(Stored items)
==*==
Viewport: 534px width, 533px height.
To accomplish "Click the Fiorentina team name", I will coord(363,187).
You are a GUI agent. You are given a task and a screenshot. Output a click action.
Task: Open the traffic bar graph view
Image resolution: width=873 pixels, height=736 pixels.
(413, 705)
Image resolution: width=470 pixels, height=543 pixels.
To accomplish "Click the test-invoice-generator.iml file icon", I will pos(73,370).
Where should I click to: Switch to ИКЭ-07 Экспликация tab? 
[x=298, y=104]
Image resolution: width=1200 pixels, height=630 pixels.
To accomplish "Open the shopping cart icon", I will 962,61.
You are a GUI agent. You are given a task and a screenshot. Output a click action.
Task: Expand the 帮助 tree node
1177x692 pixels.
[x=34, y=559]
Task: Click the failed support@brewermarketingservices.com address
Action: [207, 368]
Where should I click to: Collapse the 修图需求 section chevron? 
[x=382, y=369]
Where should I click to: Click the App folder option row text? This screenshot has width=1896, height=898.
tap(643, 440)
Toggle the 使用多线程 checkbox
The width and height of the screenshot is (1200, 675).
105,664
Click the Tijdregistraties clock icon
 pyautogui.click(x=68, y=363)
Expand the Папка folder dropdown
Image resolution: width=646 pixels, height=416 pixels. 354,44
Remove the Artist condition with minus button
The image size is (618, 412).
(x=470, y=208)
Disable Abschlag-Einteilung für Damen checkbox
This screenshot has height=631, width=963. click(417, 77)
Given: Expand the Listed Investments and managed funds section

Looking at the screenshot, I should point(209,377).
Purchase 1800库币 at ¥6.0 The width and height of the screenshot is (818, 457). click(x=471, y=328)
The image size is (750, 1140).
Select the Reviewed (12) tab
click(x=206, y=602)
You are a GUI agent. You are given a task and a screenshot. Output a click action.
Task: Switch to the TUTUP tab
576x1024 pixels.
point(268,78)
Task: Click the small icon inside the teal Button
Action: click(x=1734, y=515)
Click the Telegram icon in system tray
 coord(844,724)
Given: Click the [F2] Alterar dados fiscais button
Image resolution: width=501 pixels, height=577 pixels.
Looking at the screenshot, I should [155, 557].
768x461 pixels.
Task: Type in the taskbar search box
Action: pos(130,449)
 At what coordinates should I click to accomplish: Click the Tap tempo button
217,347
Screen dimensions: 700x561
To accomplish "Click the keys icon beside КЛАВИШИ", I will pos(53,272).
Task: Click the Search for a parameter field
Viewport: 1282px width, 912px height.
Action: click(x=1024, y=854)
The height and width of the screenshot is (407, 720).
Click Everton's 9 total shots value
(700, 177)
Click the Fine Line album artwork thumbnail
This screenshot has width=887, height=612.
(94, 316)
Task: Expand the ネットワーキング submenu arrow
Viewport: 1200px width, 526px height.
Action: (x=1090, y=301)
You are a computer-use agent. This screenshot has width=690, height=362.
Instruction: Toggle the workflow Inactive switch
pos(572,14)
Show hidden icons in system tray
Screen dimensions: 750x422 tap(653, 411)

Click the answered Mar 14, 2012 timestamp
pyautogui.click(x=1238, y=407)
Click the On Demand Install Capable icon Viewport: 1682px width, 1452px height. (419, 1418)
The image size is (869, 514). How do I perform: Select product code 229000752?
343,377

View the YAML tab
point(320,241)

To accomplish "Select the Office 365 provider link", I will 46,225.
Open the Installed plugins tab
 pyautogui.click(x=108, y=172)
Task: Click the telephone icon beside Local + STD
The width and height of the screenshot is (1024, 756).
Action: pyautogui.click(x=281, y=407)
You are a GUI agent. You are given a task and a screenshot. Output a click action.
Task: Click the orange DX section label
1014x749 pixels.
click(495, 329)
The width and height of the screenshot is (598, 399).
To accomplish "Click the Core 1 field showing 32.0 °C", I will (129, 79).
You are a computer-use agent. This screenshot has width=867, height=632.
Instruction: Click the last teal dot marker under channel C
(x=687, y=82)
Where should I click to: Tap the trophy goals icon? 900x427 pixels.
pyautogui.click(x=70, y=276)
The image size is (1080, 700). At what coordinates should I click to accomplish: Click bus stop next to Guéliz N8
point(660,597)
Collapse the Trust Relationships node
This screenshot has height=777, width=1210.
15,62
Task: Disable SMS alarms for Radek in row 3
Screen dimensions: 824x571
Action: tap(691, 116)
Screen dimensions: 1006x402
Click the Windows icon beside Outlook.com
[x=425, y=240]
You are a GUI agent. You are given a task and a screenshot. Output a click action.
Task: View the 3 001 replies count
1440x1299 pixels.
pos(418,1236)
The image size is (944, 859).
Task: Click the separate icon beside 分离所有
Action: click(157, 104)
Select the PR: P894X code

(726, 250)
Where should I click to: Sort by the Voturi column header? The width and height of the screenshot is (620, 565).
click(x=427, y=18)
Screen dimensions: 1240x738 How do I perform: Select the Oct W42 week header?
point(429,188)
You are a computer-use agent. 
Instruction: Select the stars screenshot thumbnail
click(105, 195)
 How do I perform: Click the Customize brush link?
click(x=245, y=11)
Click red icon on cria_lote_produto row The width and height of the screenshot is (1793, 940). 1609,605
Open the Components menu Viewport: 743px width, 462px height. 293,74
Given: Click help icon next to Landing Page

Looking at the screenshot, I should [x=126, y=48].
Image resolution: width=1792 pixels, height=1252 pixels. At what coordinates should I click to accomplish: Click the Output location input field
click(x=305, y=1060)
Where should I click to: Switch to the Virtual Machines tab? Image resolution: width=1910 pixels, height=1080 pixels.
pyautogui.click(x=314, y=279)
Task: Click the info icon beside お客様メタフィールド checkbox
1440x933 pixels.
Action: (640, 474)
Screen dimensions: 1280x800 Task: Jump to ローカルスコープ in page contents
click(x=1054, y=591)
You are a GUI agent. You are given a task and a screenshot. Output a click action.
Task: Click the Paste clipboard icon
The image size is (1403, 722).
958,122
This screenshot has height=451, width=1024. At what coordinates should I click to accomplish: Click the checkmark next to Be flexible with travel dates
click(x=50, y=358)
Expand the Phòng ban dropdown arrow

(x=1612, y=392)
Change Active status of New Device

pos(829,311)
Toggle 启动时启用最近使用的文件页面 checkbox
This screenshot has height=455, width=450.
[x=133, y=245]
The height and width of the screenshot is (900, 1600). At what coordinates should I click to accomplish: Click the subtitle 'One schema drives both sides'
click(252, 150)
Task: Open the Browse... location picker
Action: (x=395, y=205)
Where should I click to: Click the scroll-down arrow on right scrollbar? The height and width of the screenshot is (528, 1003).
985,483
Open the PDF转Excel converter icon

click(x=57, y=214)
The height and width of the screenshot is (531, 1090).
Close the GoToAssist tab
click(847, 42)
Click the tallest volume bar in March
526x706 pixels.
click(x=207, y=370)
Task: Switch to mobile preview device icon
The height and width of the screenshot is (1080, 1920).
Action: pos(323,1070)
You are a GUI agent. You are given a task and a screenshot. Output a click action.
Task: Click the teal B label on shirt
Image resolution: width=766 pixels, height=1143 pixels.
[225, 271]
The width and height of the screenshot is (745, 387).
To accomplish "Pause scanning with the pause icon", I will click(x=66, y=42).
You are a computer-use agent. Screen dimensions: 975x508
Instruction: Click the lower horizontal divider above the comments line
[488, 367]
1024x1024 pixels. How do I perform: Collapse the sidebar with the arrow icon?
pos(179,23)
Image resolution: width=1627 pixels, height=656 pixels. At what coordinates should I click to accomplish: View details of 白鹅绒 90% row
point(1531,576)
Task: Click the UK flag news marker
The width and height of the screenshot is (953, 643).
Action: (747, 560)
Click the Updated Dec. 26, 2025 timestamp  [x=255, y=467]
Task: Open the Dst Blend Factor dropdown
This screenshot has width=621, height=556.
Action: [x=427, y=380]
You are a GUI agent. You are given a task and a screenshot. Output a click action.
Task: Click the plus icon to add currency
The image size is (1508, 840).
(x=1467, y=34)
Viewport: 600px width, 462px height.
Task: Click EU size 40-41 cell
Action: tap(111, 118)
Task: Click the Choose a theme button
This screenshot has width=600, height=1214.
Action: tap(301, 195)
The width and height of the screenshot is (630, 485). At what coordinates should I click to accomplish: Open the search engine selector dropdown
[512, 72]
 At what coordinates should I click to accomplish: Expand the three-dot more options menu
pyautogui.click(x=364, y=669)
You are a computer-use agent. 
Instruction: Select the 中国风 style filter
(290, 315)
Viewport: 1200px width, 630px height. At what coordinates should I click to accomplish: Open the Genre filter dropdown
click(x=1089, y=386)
==*==
Exercise directions -> Each line in the entries above, starting at the line with "Purchase 1800库币 at" and ending at the line with "Task: Switch to the TUTUP tab", is to be printed exactly, and only those lines.

Response area ->
Purchase 1800库币 at ¥6.0 The width and height of the screenshot is (818, 457). click(x=471, y=328)
The image size is (750, 1140).
Select the Reviewed (12) tab
click(x=206, y=602)
You are a GUI agent. You are given a task and a screenshot. Output a click action.
Task: Switch to the TUTUP tab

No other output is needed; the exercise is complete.